Elsa Porges was born in Vienna, a daughter of Heinrich Porges (himself a close friend of Richard Wagner). At age 10 and at her own insistence, she attended the first complete four-opera performance of The Ring Cycle in Bayreuth in 1876, for which her father served as Wagner's special documentarian-archivist. Elsa was the cycle's youngest audience member.
With her marriage to journalist Max Bernstein. she became host to one of the most notable musical and literary salons of the late 19th-early 20th century, whose attendees at various times included Gerhart Hauptmann (whose son married Bernstein's daughter, Eva), Hugo von Hofmannsthal, Engelbert Humperdinck, Henrik Ibsen, Annette Kolb, Hermann Levi, Gustav and Alma Mahler, Thomas Mann, Rainer Maria Rilke, Richard Strauss, Bruno Walter and Max Weber, among many others.
She was educated at Munich and, for a short time, on the stage.
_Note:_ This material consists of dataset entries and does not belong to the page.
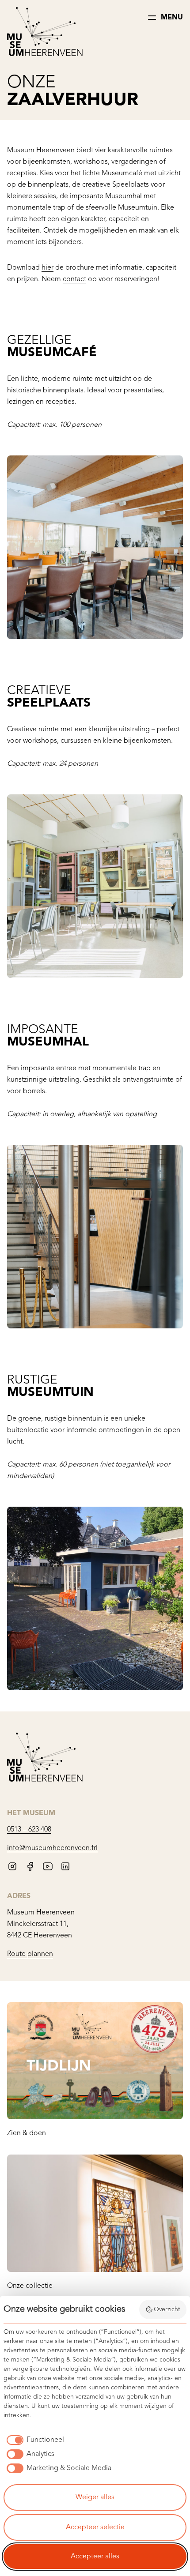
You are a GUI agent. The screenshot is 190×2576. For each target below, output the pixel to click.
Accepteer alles (95, 2556)
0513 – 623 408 (29, 1829)
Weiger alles (95, 2497)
A degenerative affliction of the eyes forced her to retire, and she thenceforth devoted herself to dramatic literature. Shortly after her marriage in 1892 to Max Bernstein, she wrote her first play, "Wir Drei" (English: "We Three"), which created considerable discussion; some saw it as a dramatization of the matrimonial and sexual views of Taine and Zola. (Although written under the pseudonym of Ernst Rosmer, her identity as the play's author was never secret.) Her next few plays fell short of exciting the same public attention: "Dämmerung" ("Twilight", 1893); "Die Mutter Maria," 1894; "Tedeum" (1896); "Themistokles" (1897); and Daguy Peters.